There were striking sun dogs (also known as parhelia, or mock suns) – the most obvious of the halo phenomena, these appear more than once a week in northern Europe, but most people still fail to notice them. They are created by horizontally-aligned plate-like ice crystals; the sunlight passes through one side of these transparent hexagons and out of another, making a bright, coloured patch of sky 22° or so away from the sun – about the distance from thumb to little figure of an outstretched hand at arm’s length. The colours are not always obvious, but when they are you can see that the sun dog is reddish towards the sun, and bluish on the other side – sometimes with a long, not entirely un-doglike tail.

The exact same kind of ice crystals produce the circumzenith arc, a ‘sky smile’ in vivid rainbow colours, going part-way around the top of the sky, above the sun. As on that day, these are therefore likely to be seen at the same time – although they are not seen as often as sun dogs, partly because they only appear when the sun is quite low in the sky. In their case, the bright colours – which at their best can out-do any common-or-garden rainbow – are the result of light entering the top of the ice-plates and leaving through the sides.

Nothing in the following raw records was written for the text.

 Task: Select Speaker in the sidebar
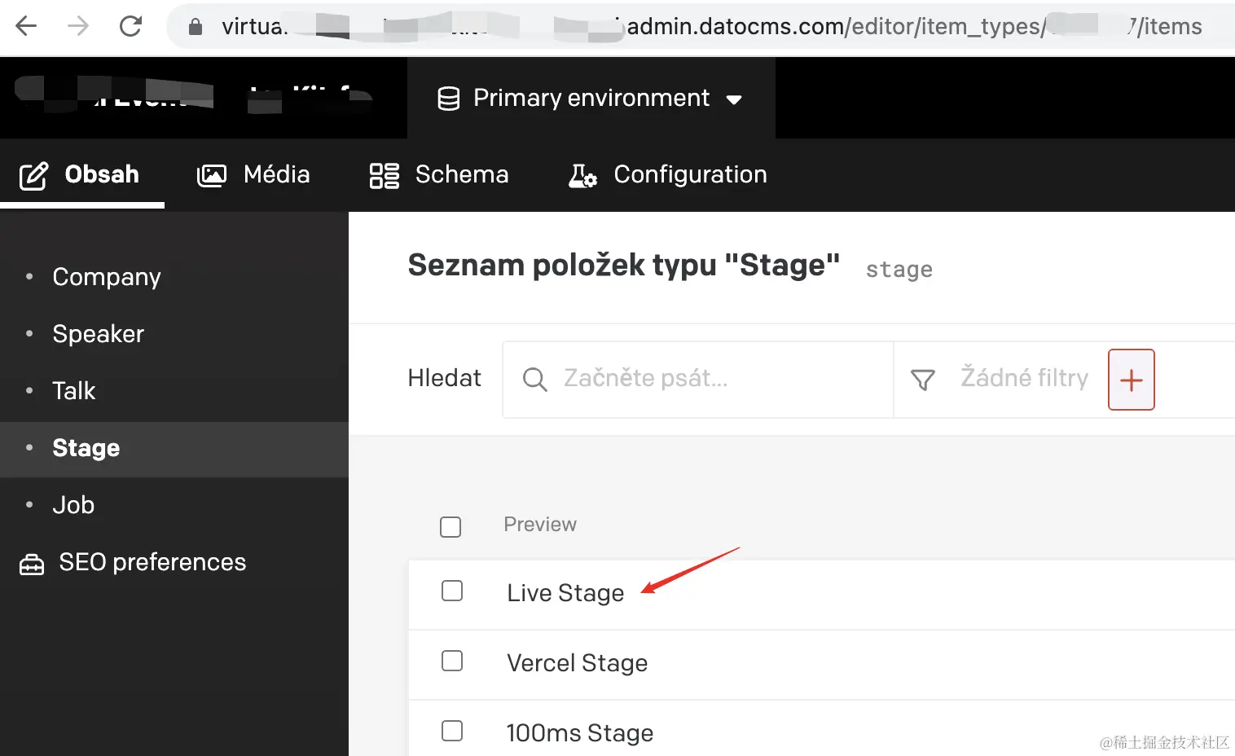coord(99,334)
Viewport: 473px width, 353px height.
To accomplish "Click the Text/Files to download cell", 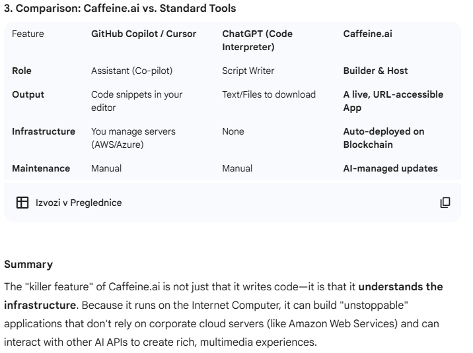I will coord(269,94).
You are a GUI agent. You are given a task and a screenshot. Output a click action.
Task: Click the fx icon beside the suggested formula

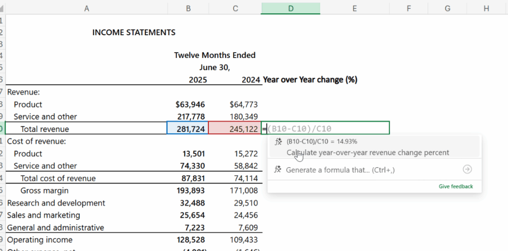278,142
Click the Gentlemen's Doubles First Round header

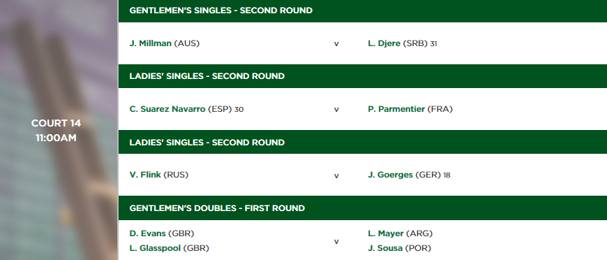tap(363, 208)
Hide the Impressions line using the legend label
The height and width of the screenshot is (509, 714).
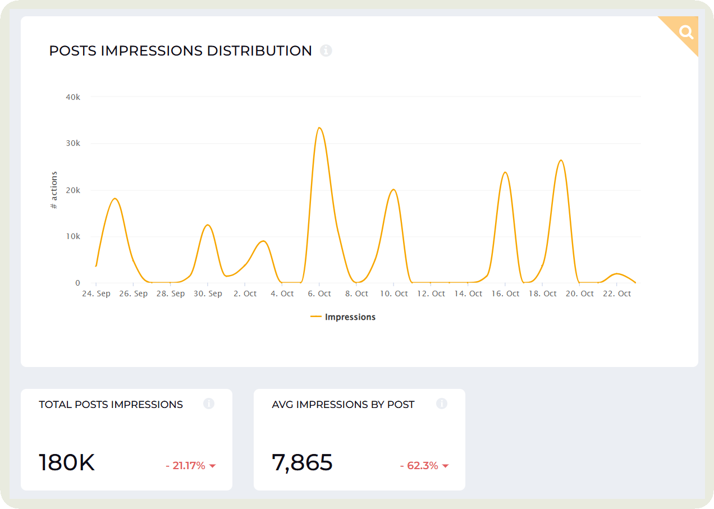coord(350,317)
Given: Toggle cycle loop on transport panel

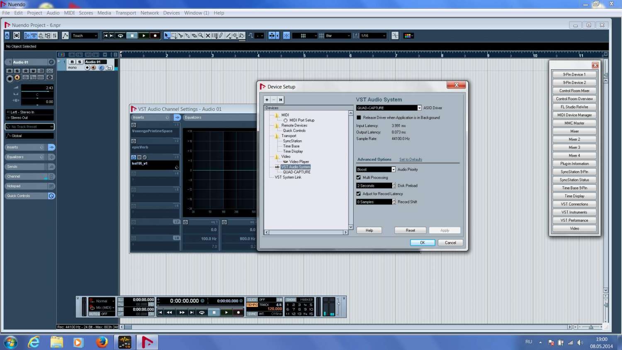Looking at the screenshot, I should pyautogui.click(x=202, y=312).
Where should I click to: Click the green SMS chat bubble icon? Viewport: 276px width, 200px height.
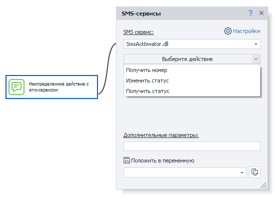coord(17,87)

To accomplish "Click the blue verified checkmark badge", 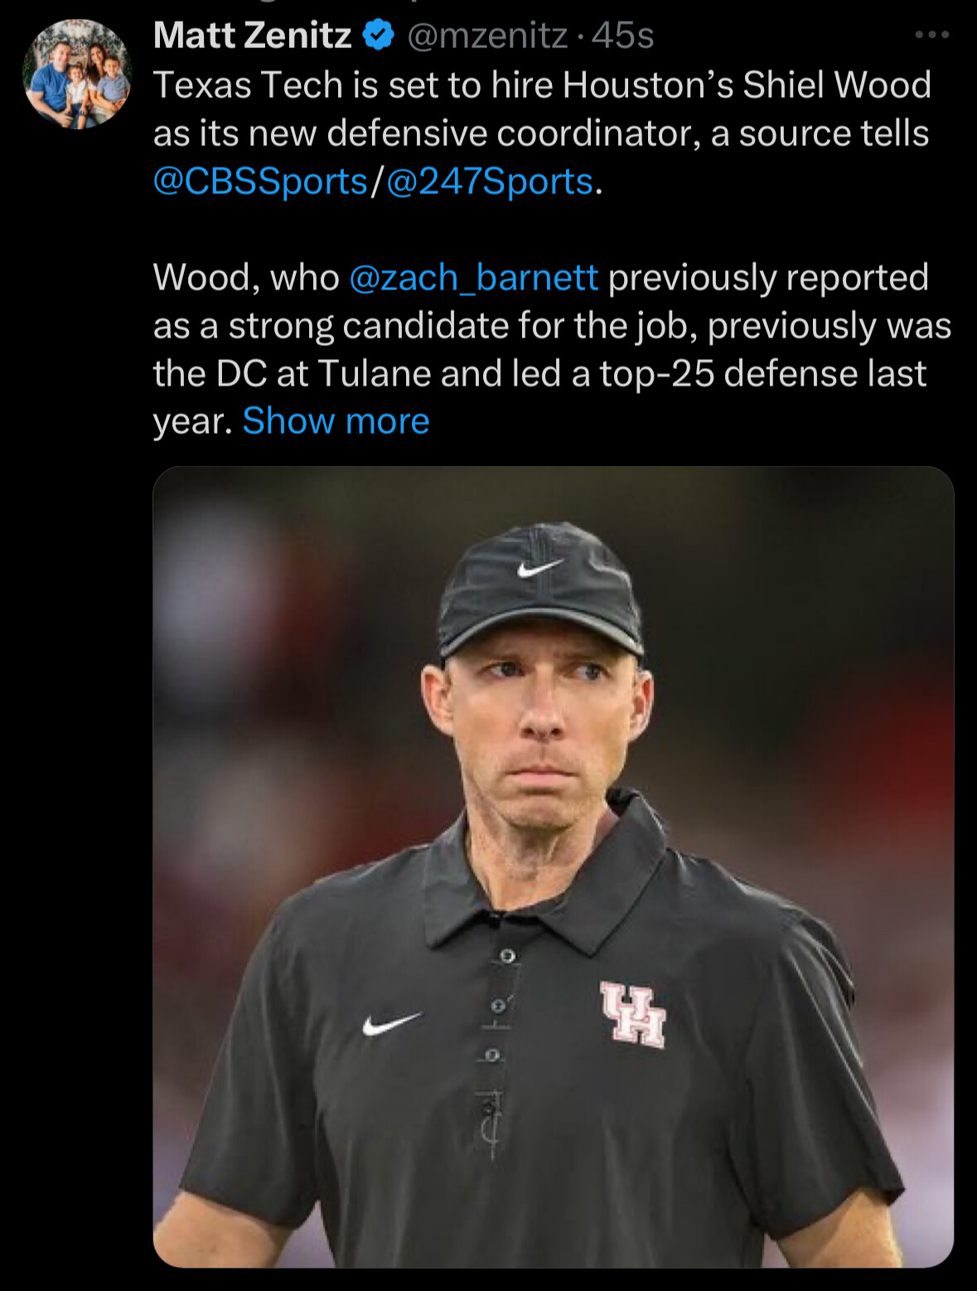I will (x=379, y=36).
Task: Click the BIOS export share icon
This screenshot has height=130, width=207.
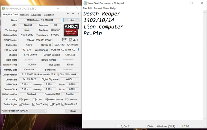Action: click(x=64, y=40)
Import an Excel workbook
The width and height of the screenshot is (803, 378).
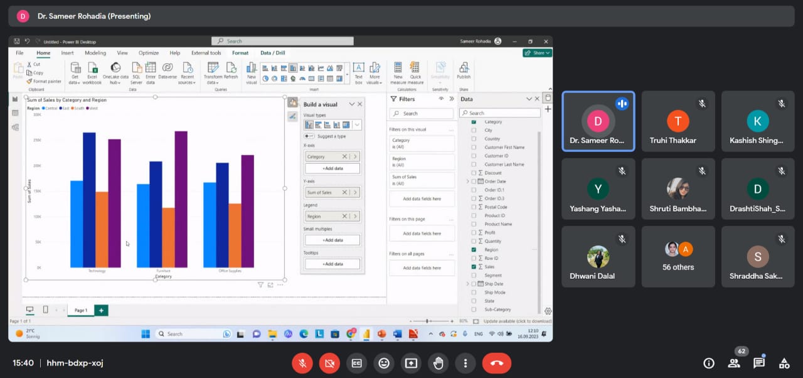92,72
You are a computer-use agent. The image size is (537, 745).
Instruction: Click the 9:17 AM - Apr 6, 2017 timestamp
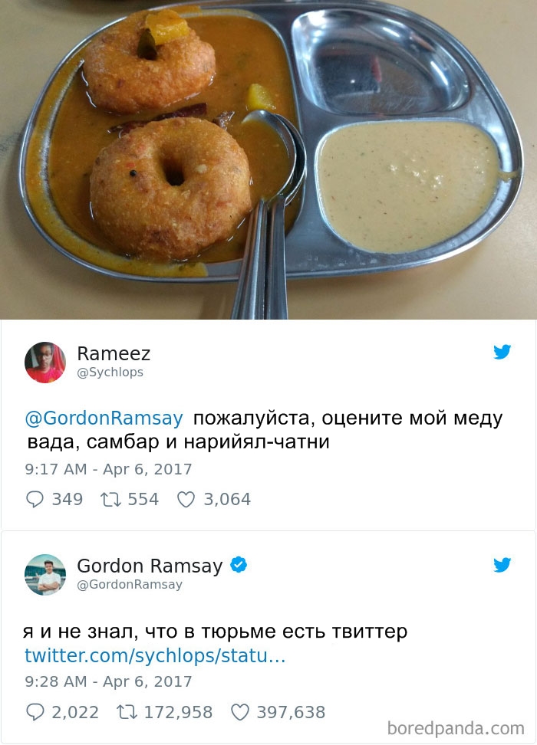tap(108, 469)
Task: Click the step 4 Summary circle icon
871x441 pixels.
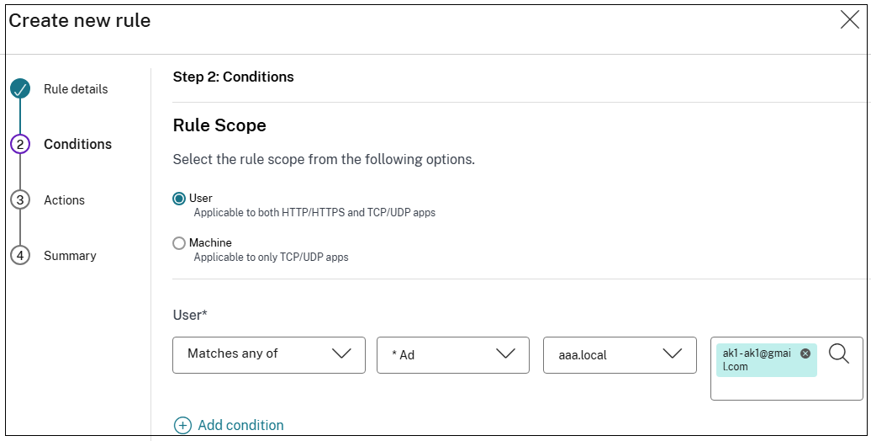Action: tap(20, 256)
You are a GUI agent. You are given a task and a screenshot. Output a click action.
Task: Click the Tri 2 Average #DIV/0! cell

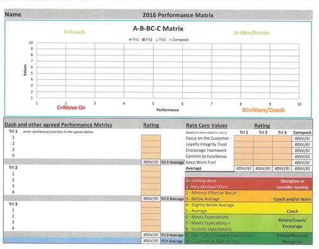click(151, 199)
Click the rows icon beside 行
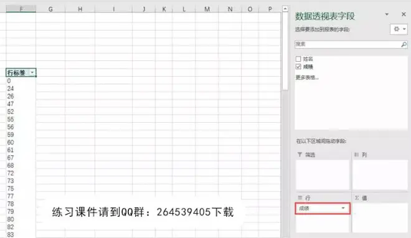 point(300,198)
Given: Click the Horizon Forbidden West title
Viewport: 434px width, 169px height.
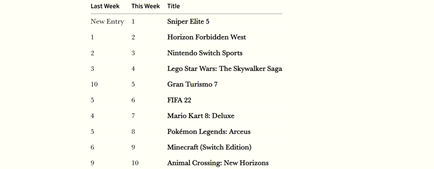Looking at the screenshot, I should tap(207, 38).
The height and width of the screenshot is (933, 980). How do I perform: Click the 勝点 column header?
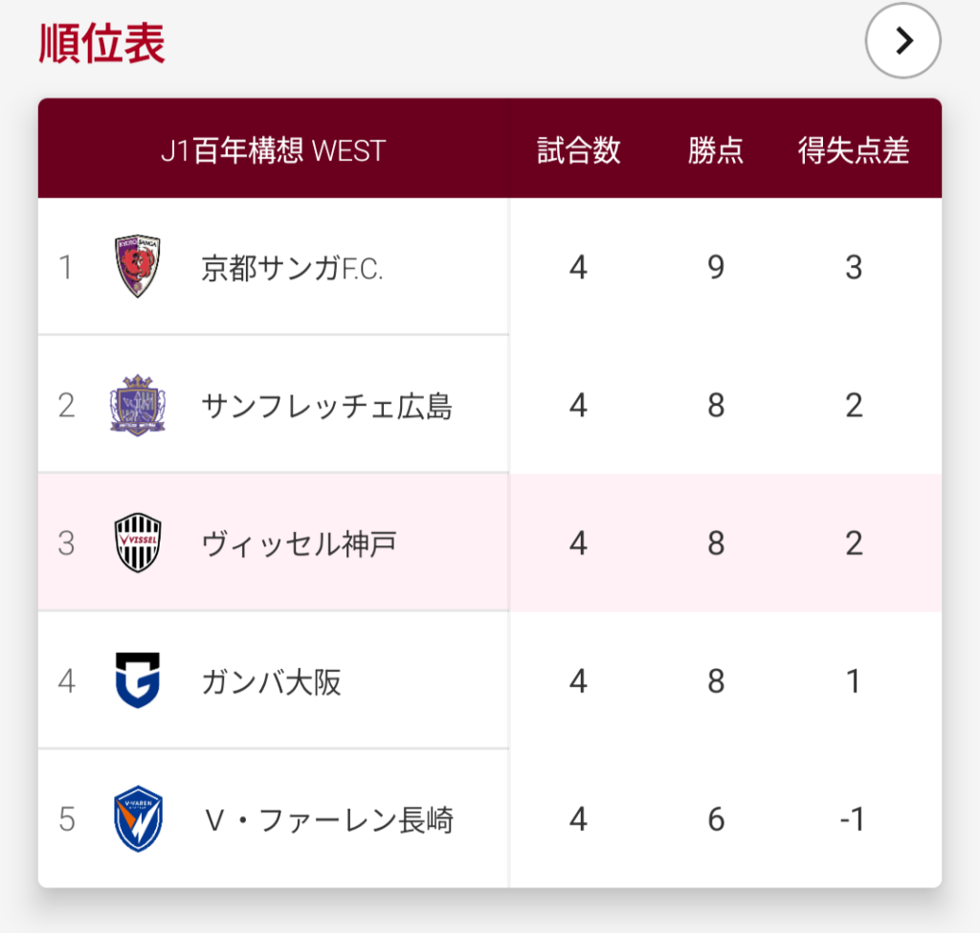point(716,150)
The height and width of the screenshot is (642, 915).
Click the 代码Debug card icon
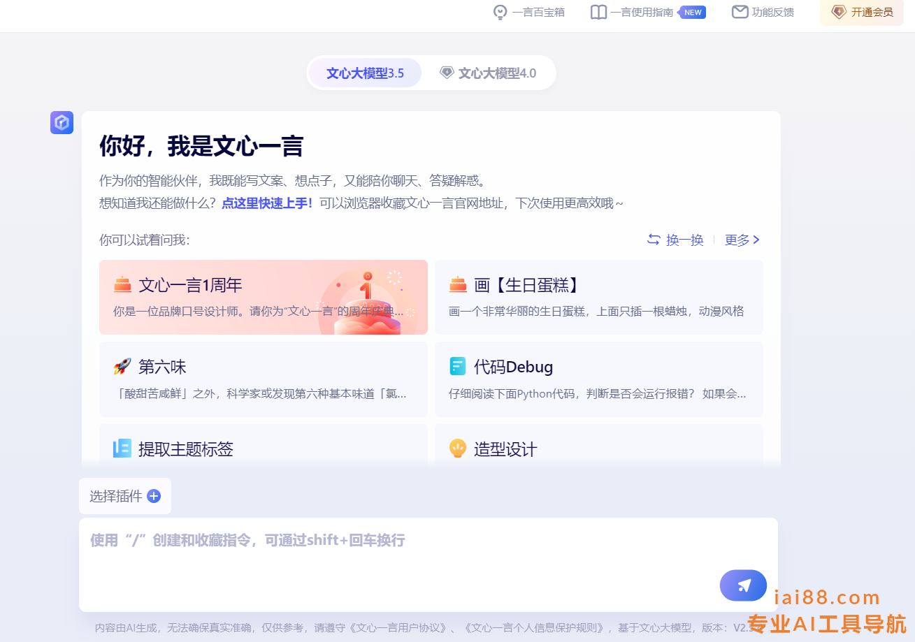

Accompanying these, less spectacular but undeniably still pretty, I was unsurprised by the appearance of a 22° halo, the most common halo effect produced by Cirrostratus; these are made by columnar ice crystals, like tiny pencils, which are randomly oriented, and they appear almost one day in three. When these crystals have smooth, flat ends (which they rarely do) they can also produce a 46° halo, much fainter and much larger than their cousin. When the columnar crystals are roughly horizontal, they can also produce a tangent arc, somewhat resembling a giant dove made of pure light. If my judgement is on, I was privileged to see both that afternoon.